Sustainable materials NL
- Participants | More than three hundred parties under the banner of the MaterialenNL platform, including companies, knowledge institutions and research organizations
- Advice | Contingent grant of € 220 million
Sustainable MaterialsNL connects three material clusters: energy materials, building materials and circular plastic. It wants to play a leading role in the development of sustainable and circular materials and materials uses to strengthen the Dutch economy while reducing CO2 emissions.2neutral and circular. Twelve demonstrators will be built around the three material themes, aimed at developing, testing and applying specific sustainable material innovations. In addition, there are overall development programs and facilities in so-called cross-connections.
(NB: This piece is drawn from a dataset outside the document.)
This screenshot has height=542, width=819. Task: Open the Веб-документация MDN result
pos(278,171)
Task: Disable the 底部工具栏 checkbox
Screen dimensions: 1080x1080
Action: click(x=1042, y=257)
The Advisory Committee considers it an important societal task to make the materials sector more sustainable. In addition to focusing on social benefits, the proposal also aims to give the Netherlands a significant economic boost. This combination is strong and problem-free in accordance with the Growth Fund’s goals. However, the committee finds the current approach too large-scale. The three materials sectors and the twelve demonstrators have limited coherence and therefore a limited potential reinforcing effect. The controllability is also very complex. In addition, the Dutch starting position is not equally convincing in all areas. The committee advises positively on the circular plastic component, which is why the price is intended.
Brightlands Chemelot Campus contributes to the proposal with Brightlands Circular Space (BCS). SABIC, Maastricht University, TNO and Brightlands Chemelot Campus are working together on further development of infrastructure for pre-treatment, upscaling, design of and for circular materials and development of applications based on post-consumer recycling. In this way, BSC connects two worlds: academic and business innovations and commercial upscaling. The goal is to set up the circular plastic value chain concretely and develop new technology to upscale the production of circular plastic and other materials.